Entries.

╔══

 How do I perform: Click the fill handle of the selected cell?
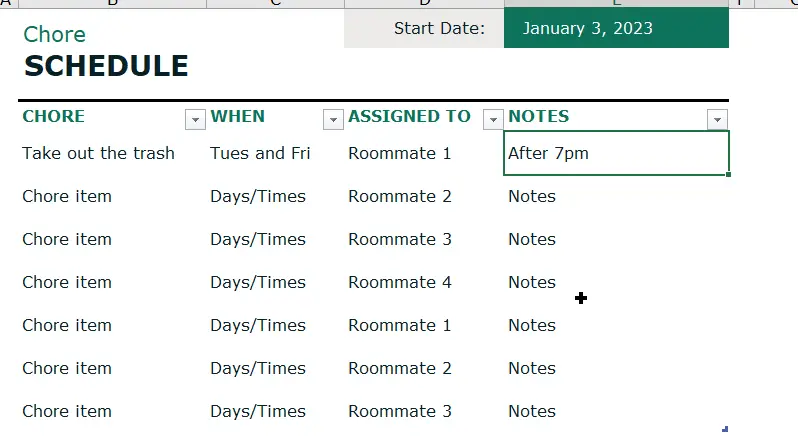(x=728, y=174)
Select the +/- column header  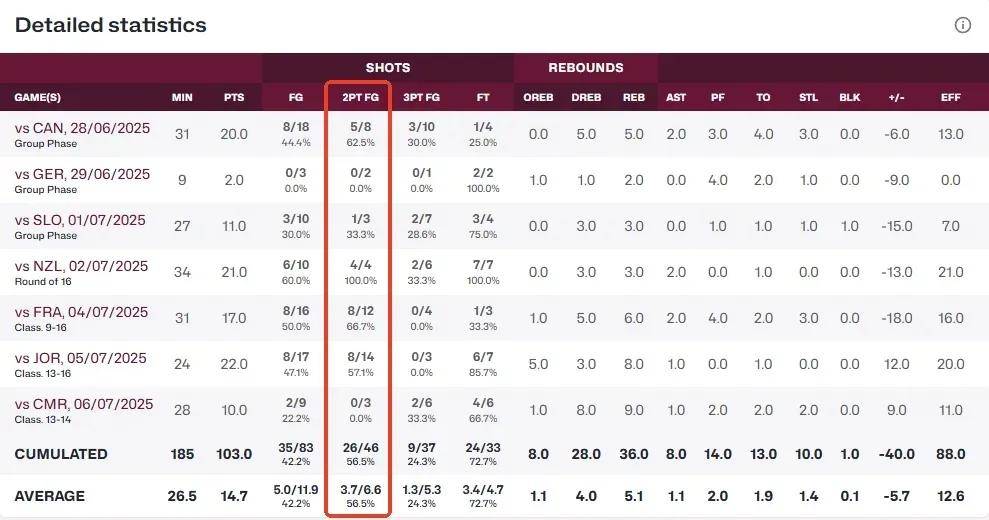(x=896, y=98)
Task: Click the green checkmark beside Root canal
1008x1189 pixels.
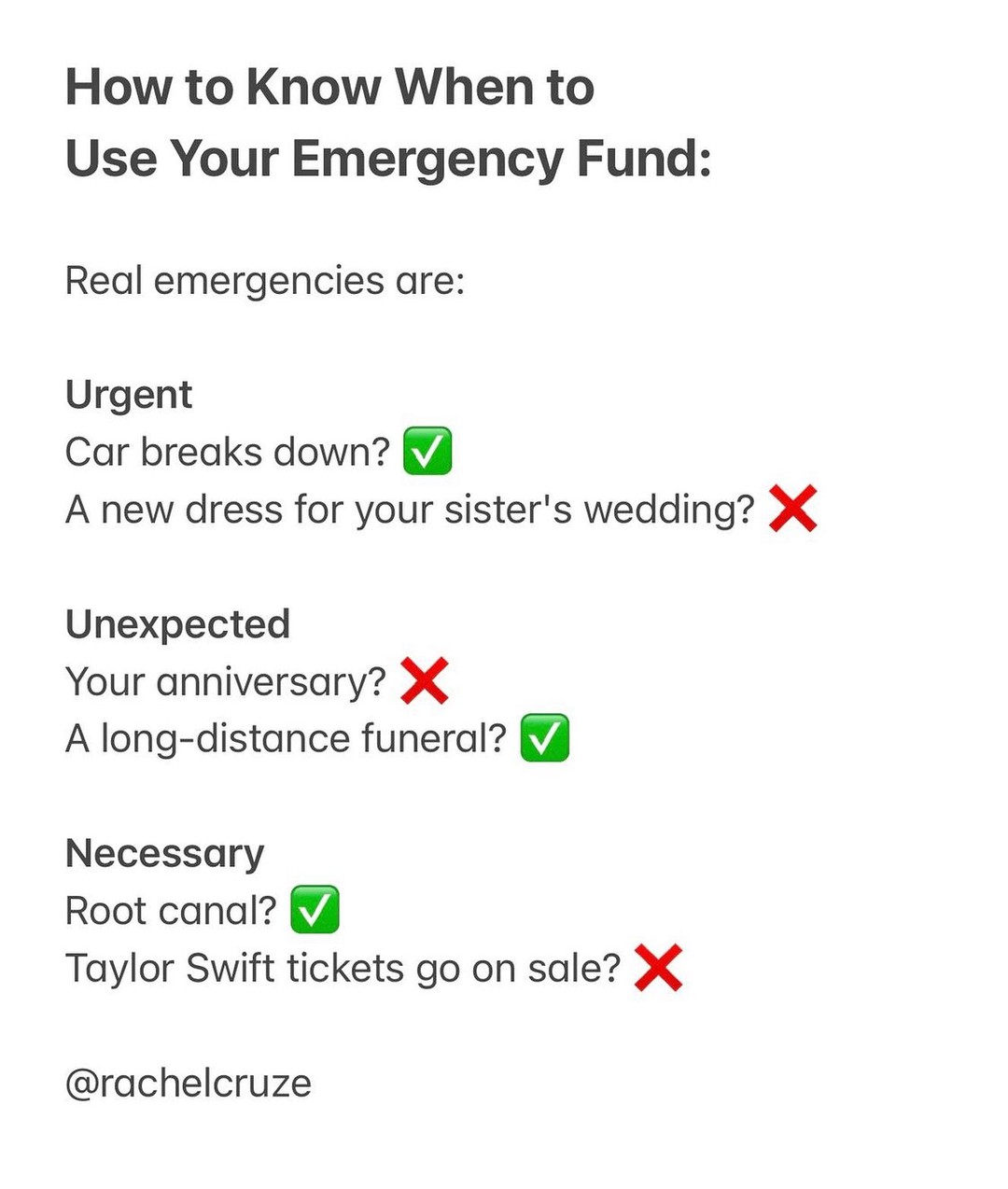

╚══

Please copy everything from the line containing "Task: Click the" down to the end of the rows, leaving the pictures out of your answer.

Result for this task.
Task: Click the green checkmark beside Root canal
1008x1189 pixels.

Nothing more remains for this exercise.